I'd like to support bitmasked() on the Metal backend. This decorator is the easiest sparsity feature to support, because it does not require dynamic memory allocation on the device side.

Describe the solution you'd like (if any)

I have a seemingly working solution in https://github.com/k-ye/taichi/tree/mtlbit. It (seems to) works on a toy example, but I need more tests (maybe good to see if it can work on a modified taichi_sparse.py).

I tried to follow LLVM's runtime system as much as possible, e.g. runtime's listgen and snode's activate, is_active, etc. One thing that trips me is that, it is still not entirely clear to me how the coordinate refinement works.

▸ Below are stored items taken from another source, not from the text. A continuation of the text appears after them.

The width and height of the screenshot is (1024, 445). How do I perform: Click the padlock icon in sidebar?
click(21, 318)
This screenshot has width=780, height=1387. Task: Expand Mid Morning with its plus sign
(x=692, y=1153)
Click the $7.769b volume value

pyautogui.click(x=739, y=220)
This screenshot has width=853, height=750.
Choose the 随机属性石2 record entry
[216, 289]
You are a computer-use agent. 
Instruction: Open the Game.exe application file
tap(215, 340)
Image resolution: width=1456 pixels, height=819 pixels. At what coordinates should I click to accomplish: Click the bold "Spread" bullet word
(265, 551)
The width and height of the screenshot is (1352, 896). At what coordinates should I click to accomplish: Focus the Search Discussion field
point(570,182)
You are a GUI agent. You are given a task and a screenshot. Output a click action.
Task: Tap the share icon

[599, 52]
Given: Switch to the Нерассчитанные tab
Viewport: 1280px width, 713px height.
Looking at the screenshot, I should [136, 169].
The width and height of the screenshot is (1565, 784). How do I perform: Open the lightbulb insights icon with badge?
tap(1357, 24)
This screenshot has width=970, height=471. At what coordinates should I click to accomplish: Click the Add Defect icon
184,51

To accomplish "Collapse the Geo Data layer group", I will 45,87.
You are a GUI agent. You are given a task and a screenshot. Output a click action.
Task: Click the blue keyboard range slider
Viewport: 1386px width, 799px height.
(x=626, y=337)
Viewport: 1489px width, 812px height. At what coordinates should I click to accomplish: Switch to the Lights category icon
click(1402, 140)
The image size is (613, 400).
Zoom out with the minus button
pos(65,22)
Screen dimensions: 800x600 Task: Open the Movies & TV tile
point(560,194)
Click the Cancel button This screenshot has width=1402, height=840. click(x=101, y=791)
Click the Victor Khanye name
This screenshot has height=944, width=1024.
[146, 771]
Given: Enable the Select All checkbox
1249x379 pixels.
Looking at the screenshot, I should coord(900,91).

That said, I think I found a simpler approach that fits under Metal backend's current implementation. Instead of storing Element inside the list for each SNode https://github.com/taichi-dev/taichi/blob/b6c6c1ee10fae81007544a6de66dcaf3659dbba0/taichi/runtime/llvm/runtime.cpp#L438-L442

The Element for the Metal backend looks like this:

    struct ListgenElement {
      int32_t loop_index = 0;
      int32_t root_mem_offset = 0;  // used by is_active()
    };

Inside a struct_for kernel, we iterate through the ListManager of that SNode, and loop_index here can be used as the "thread_id". The rest of the stmt IRs already knows how to map this loop_index into the correct leaf node through a series of OffsetAndExtractBitsStmt and SNodeLookupStmt. Do you see any problem with this approach?

Additional comments

The entire runtime structs and methods are emitted as strings, making it very painful to maintain now... I'll probably switch to a source code file-based solution eventually.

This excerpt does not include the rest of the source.